Los manifestantes cuyas tiendas de campaña se encuentran sobre el césped del Ayuntamiento de Los Angeles dejaron en claro que recibieron el aviso de desalojo emitido por el alcalde Antonio Villaraigosa. Lo que es menos seguro es que lo acaten.

A pocas horas de que se cumpla el plazo del lunes a las 12:01 de la mañana que el alcalde y la policía dieron para el movimiento Ocupemos Los Angeles, muy pocos de los manifestantes recogían sus casas de campaña, y muchos en vez de eso planeaban qué hacer una vez que permanezcan en el lugar.

Algunos mostraban carteles el sábado en los que parodiaban los avisos de desalojo emitidos por las autoridades de la ciudad, con los que anunciaban una "fiesta de bloqueo de desalojo" para el lunes por la mañana.

Decenas de manifestantes acudieron a una sesión de enseñanza de técnicas de resistencia, entre ellas la manera de evadir balas de goma, latas de gas lacrimógeno y pimienta en aerosol.

Por su parte, la policía dio pocos detalles sobre las tácticas que utilizaría en caso de que los manifestantes ignoren la orden de desalojo.

Durante una entrevista concedida al diario Los Angeles Times y publicada el domingo, el jefe de la policía de Los Angeles, Charlie Beck dijo que pese a que durante dos meses no se han registrado enfrentamientos entre las autoridades y los manifestantes, es realista ante la posibilidad de que sucedan.

"No me hago ilusiones de que todos van a irse.

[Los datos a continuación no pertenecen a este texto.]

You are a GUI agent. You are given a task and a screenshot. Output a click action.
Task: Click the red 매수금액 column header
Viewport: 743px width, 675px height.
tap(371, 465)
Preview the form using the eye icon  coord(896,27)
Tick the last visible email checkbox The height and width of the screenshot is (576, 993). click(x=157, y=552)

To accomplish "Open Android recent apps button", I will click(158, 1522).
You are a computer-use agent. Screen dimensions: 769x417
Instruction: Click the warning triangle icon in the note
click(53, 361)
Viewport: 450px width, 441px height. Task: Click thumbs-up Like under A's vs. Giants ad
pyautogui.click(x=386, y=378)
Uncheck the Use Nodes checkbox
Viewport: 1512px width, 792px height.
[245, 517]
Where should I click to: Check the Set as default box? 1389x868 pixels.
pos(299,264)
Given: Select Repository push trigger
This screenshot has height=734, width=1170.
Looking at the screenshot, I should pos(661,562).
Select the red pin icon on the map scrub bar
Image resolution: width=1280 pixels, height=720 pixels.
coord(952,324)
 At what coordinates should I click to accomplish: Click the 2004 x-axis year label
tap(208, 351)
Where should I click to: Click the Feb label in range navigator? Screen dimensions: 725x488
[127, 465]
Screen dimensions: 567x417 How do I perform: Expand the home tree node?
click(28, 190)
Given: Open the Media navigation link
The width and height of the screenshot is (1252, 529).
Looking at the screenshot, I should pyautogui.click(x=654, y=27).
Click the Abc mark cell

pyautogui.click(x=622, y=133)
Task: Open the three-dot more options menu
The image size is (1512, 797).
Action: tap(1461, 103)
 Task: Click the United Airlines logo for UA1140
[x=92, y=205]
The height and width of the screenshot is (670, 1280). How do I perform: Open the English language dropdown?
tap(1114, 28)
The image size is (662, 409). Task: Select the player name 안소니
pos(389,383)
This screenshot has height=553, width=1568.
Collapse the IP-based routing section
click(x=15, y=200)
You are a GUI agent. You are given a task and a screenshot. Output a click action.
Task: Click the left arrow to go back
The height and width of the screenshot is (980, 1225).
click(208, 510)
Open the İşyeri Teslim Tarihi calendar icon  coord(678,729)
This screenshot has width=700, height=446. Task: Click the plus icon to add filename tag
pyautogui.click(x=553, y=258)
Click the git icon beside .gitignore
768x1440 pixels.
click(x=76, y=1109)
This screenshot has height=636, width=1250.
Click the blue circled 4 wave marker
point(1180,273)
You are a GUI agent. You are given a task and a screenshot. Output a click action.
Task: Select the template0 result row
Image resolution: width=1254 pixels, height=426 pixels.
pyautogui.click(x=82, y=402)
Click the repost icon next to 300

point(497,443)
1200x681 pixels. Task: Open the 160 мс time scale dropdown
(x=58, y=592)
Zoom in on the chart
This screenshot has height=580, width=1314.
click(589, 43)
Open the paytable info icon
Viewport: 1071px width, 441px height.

Prevemos que haremos algunos arrestos", dijo Beck.

Pero agregó que "seguramente no seremos los primeros en hacer uso de la fuerza".

Villaraigosa anunció el viernes que a pesar de su solidaridad con la causa de los manifestantes, era hora de que el campamento de cerca de 500 casas de campaña abandonen el lugar por el bien de la salud y la seguridad públicas.